He thought of this old fancy of his, and it seemed
impossible that he should be in love with Mildred
Rogers. Her name was grotesque. He did not
think her pretty; he hated the thinness of her, only
that evening he had noticed how the bones of her chest
stood out in evening-dress; he went over her features
one by one; he did not like her mouth, and the unhealthiness
of her colour vaguely repelled him. She was common.
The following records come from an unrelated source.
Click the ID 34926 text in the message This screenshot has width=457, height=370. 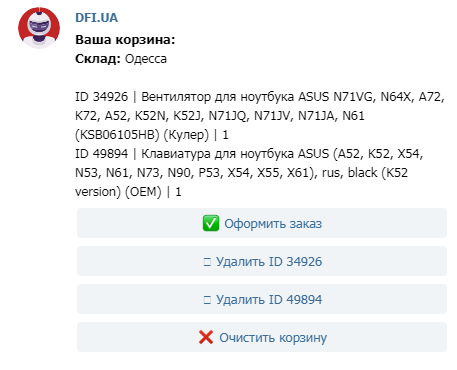pyautogui.click(x=101, y=97)
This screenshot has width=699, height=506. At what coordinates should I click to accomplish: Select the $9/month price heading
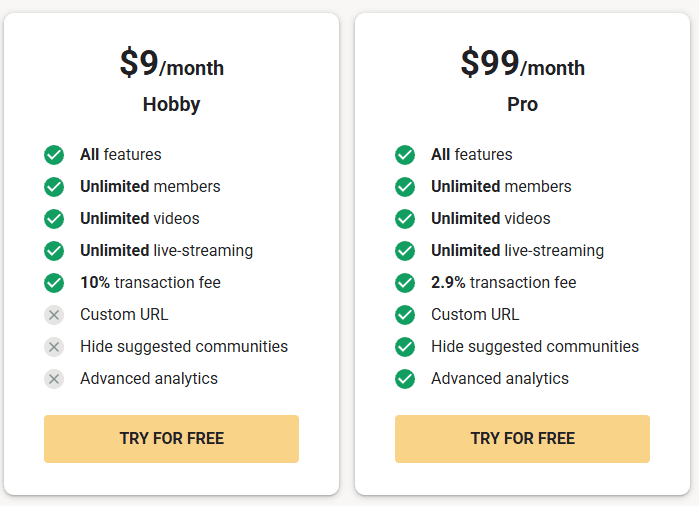(x=171, y=64)
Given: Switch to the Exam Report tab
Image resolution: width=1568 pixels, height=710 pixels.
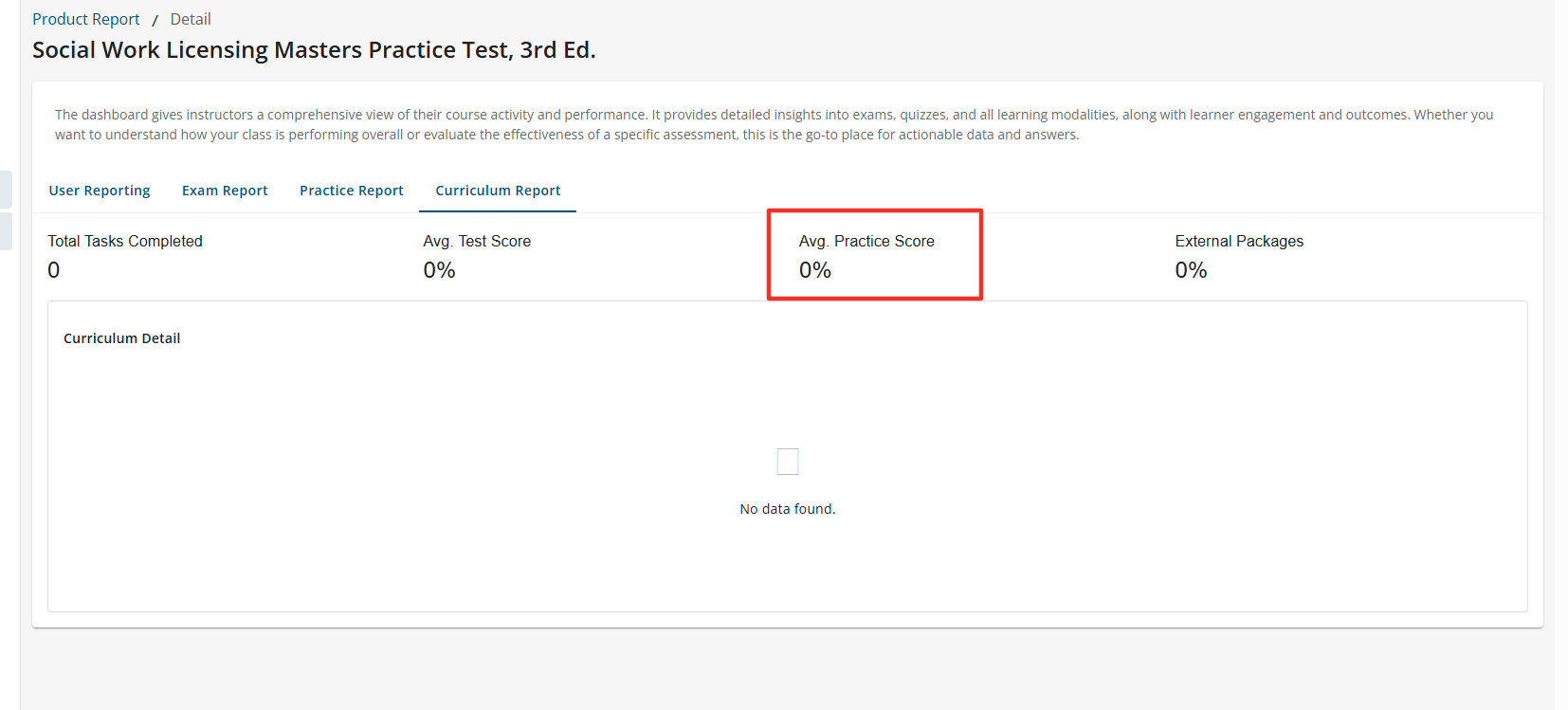Looking at the screenshot, I should click(x=225, y=191).
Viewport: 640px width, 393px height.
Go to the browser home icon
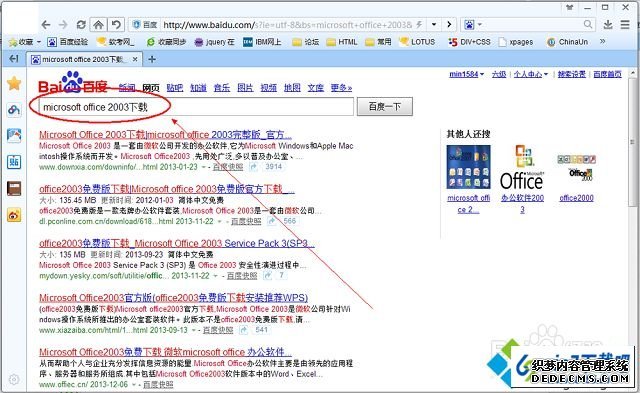point(98,25)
Her phrases, so bald and few, constantly repeated,
showed the emptiness of her mind; he recalled her
vulgar little laugh at the jokes of the musical comedy;
and he remembered the little finger carefully extended
when she held her glass to her mouth; her manners
like her conversation, were odiously genteel.
He remembered her insolence; sometimes he had felt
inclined to box her ears; and suddenly, he knew not
why, perhaps it was the thought of hitting her or
the recollection of her tiny, beautiful ears, he was
seized by an uprush of emotion. He yearned for
her. He thought of taking her in his arms, the
thin, fragile body, and kissing her pale mouth:
he wanted to pass his fingers down the slightly greenish
cheeks. He wanted her.
He had thought of love as a rapture which seized one
so that all the world seemed spring-like, he had looked
forward to an ecstatic happiness; but this was not
happiness; it was a hunger of the soul, it was a painful
yearning, it was a bitter anguish, he had never known
before. He tried to think when it had first come
to him. He did not know. He only remembered
that each time he had gone into the shop, after the
first two or three times, it had been with a little
feeling in the heart that was pain; and he remembered
that when she spoke to him he felt curiously breathless.
When she left him it was wretchedness, and when she
came to him again it was despair.
He stretched himself in his bed as a dog stretches
himself. He wondered how he was going to endure
that ceaseless aching of his soul.
LVIII
Philip woke early next morning, and his first thought
was of Mildred. It struck him that he might meet
her at Victoria Station and walk with her to the shop.
He shaved quickly, scrambled into his clothes, and
took a bus to the station. He was there by twenty
to eight and watched the incoming trains. Crowds
poured out of them, clerks and shop-people at that
early hour, and thronged up the platform: they
hurried along, sometimes in pairs, here and there
a group of girls, but more often alone. They were
white, most of them, ugly in the early morning, and
they had an abstracted look; the younger ones walked
lightly, as though the cement of the platform were
pleasant to tread, but the others went as though impelled
by a machine: their faces were set in an anxious
frown.
At last Philip saw Mildred, and he went up to her
eagerly.
“Good-morning,” he said. “I
thought I’d come and see how you were after
last night.”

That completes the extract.